• **The task**: Go through the material and return every line that contains the string "checkbox".

• **Entries provided**:
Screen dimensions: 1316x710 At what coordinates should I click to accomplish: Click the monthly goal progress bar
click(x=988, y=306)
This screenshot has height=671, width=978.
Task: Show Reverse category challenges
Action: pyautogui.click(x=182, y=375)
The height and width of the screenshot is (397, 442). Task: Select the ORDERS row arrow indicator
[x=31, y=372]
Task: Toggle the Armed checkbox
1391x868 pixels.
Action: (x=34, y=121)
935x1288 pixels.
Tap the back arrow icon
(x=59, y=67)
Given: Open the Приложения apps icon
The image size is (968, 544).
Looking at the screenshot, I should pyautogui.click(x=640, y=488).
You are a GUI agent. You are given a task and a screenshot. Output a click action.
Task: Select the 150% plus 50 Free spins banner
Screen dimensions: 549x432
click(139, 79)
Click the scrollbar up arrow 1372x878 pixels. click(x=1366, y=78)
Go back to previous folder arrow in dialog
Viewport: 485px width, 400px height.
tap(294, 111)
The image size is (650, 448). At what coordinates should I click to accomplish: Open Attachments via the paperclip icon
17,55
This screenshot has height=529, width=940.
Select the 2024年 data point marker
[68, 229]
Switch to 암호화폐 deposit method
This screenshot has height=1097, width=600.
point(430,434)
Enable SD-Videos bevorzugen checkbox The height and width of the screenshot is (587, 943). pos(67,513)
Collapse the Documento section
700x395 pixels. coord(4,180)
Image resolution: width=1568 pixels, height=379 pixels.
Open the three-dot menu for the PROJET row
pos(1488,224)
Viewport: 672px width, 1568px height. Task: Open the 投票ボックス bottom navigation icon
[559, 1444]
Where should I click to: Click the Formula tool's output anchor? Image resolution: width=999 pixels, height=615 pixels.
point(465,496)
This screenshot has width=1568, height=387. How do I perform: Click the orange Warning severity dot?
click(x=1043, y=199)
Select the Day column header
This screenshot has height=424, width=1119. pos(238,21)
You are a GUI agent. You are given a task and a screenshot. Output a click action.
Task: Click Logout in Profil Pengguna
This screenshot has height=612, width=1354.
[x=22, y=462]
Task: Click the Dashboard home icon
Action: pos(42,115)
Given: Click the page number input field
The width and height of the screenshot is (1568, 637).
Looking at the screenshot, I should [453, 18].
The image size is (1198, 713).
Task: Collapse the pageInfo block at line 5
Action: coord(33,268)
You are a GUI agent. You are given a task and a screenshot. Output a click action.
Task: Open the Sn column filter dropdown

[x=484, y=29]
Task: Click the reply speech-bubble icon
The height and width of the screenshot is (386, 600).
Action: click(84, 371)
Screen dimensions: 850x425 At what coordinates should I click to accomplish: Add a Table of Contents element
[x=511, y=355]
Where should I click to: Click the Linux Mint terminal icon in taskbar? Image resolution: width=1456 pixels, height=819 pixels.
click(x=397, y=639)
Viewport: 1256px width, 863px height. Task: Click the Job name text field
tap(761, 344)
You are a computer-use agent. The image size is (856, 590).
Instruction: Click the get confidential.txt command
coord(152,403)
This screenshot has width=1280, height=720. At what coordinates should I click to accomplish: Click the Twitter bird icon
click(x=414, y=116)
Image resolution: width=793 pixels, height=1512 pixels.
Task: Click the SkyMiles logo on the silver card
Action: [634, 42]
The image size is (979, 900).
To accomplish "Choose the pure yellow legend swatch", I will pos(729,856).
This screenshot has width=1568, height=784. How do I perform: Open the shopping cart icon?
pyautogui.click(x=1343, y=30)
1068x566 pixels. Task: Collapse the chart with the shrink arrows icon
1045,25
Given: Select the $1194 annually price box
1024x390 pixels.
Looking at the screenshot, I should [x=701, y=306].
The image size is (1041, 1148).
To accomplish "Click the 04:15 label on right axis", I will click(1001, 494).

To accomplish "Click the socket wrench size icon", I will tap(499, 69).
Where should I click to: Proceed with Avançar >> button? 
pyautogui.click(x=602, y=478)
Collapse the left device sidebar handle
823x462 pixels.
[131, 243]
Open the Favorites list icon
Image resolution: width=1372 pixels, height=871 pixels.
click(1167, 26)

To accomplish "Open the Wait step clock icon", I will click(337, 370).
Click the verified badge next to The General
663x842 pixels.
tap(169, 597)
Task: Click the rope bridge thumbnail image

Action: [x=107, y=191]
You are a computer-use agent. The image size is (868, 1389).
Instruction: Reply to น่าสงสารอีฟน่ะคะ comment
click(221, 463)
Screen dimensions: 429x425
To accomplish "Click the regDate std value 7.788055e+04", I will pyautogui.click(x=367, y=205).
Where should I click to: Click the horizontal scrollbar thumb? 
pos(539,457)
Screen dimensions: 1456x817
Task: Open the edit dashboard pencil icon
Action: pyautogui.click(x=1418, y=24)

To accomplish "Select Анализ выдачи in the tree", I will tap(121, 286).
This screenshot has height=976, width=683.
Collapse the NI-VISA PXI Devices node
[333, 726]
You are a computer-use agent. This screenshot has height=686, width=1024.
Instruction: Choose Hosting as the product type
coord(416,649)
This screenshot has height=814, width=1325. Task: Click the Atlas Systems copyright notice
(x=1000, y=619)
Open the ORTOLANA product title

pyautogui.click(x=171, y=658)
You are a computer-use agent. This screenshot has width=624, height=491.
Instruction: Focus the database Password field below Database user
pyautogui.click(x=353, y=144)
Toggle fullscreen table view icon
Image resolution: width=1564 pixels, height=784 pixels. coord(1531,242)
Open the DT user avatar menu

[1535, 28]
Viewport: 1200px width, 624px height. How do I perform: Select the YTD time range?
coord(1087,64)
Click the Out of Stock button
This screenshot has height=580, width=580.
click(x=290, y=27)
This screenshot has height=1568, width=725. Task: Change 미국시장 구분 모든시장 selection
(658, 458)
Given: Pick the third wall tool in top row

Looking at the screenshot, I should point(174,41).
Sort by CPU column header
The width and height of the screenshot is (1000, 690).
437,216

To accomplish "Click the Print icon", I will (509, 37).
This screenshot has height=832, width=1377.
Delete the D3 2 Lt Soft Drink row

• **Exercise answer**:
Task: Toggle the Armed checkbox
Enable SD-Videos bevorzugen checkbox The height and width of the screenshot is (587, 943). pos(67,513)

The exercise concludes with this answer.